Le cronache delle testate giornalistiche di questi ultimi giorni, nazionali e locali, hanno dato ampio rilievo all’ennesimo vandalismo compiuto al patrimonio artistico veneziano. Gli autori del nuovo atto d’inciviltà sono stati individuati in tre studenti: una ragazza di Trento e due ragazzi, rispettivamente di Perugia e Brescia. Tre città dal millenario passato e dove ogni angolo, ogni scorcio parla della propria storia. Eppure, tre figli di queste nobili città si sono resi responsabili del vandalismo a pochi passi dalla Basilica di San Marco. Alle prime ore del 29 settembre, gli studenti, reduci da una serata trascorsa tra i fumi dell’alcool, hanno ben pensato di rendere quelle ore tra le più memorabili. Magari avranno pensato ad una semplice bravata da raccontare al bar, esibendo, perché no, un bel selfie alla platea di “poaretti”.

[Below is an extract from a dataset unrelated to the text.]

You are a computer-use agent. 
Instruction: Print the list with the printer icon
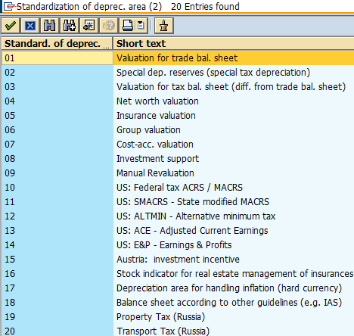128,26

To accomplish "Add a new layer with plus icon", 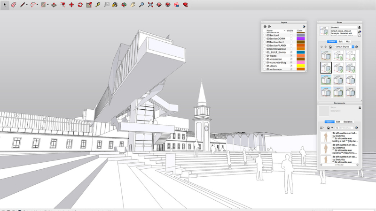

L’episodio è avvenuto nella Piazzetta dei Leoncini, racchiusa dalla chiesa di San Basso, dalla facciata settentrionale della Basilica di San Marco e il Palazzo Patriarcale. Qui, posti sopra due pedane, si fanno ammirare due statue di leoni accovacciati, che sembrano vigilare l’ingresso della Curia Patriarcale. Le due sculture, gioia di tanti bimbi, e non solo veneziani, sono state realizzate dallo scultore veneziano Giovanni Bonazza nel 1722 con il cosiddetto marmo rosso di Cottanello.

I tre geni dalle deboli sinapsi hanno quindi imbrattato con della vernice rossa – si esce sempre da casa, portandosi con sé delle bombolette di colore (mah) – uno dei due leoni e, non contenti, il Ponte del Carmine con la scritta “mi state uccidendo”, sopra uno sgorbio di disegno di un bambino con il palloncino.

Leoncino_01
dal web

Leoncino_03

Leoncino_02
dal web

Ebbene, l’atto di per sé già grave, diviene foriero di altre domande, le cui risposte sono difficili o, forse, impossibili. Parte degli autori frequenta l’Accademia delle Belle Arti a Venezia. Assurdo solo a pensarci. A questo stato di cose non possiamo stupirci più di niente. Tuttavia, di una cosa possiamo avere la certezza. Difficilmente i tre soffriranno della Sindrome di Stendhal nel corso della loro vita. E’ vero che la responsabilità dell’imbrattamento è da attribuirsi ai tre, comunque si ravvede l’assenza degli insegnamenti di Educazione Civica nelle classi della scuola italiana, come delle sempre più esigue ore dedicate alla storia dell’arte.

Ora, mi auguro che i tre ne rispondano in tutto e per tutto, compreso del costo del restauro, e, magari, di un lungo periodo di lavori socialmente utili a favore della città.

Tuttavia, non possiamo aspettare che qualche “poaretto” di turno deturpi un nuovo monumento per urlare ai quattro venti un nuovo sfregio al patrimonio culturale veneziano, quando ogni giorno si vede dissipare il biancore delle mura delle chiese, dei palazzi, delle singole pietre che compongono questa fragile città, a causa delle tante frasi idiote o dai ghirigori senza senso e, molto spesso, volgari. Ma di questo non ci si scandalizza più. Peccato.